**Work task:** Go to the line that contains "Given: Open the blue Ryker tee thumbnail" in the records below and repeat it, and each line after it, exactly through the end, omitting pictures.
=== Section Start ===
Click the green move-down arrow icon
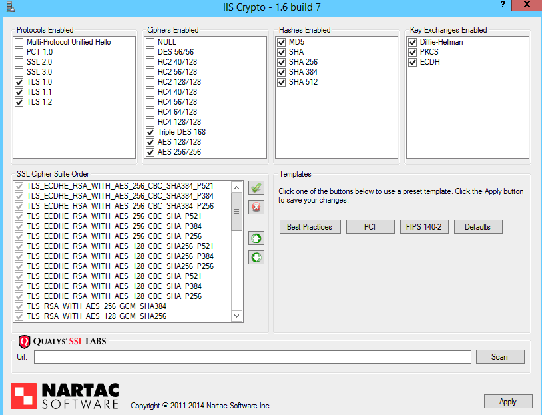The width and height of the screenshot is (542, 415). [256, 257]
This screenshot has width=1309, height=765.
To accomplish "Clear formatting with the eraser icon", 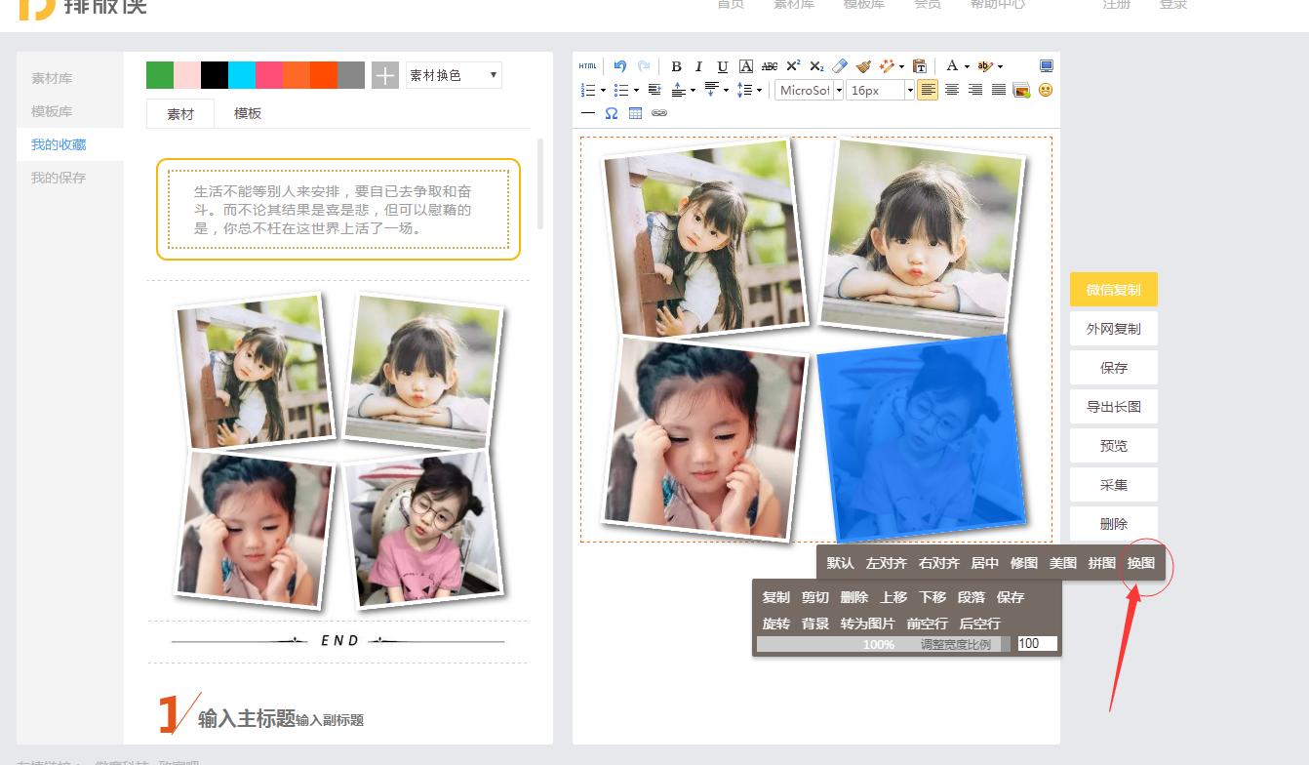I will pos(839,65).
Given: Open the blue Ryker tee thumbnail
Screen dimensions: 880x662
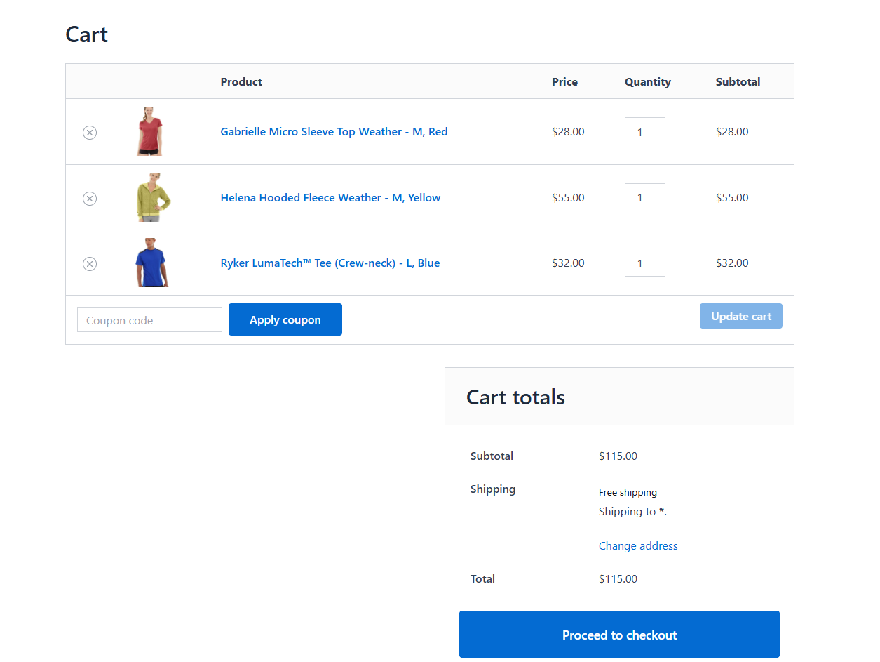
=== Section End ===
**Final answer:**
Given: Open the blue Ryker tee thumbnail
Screen dimensions: 880x662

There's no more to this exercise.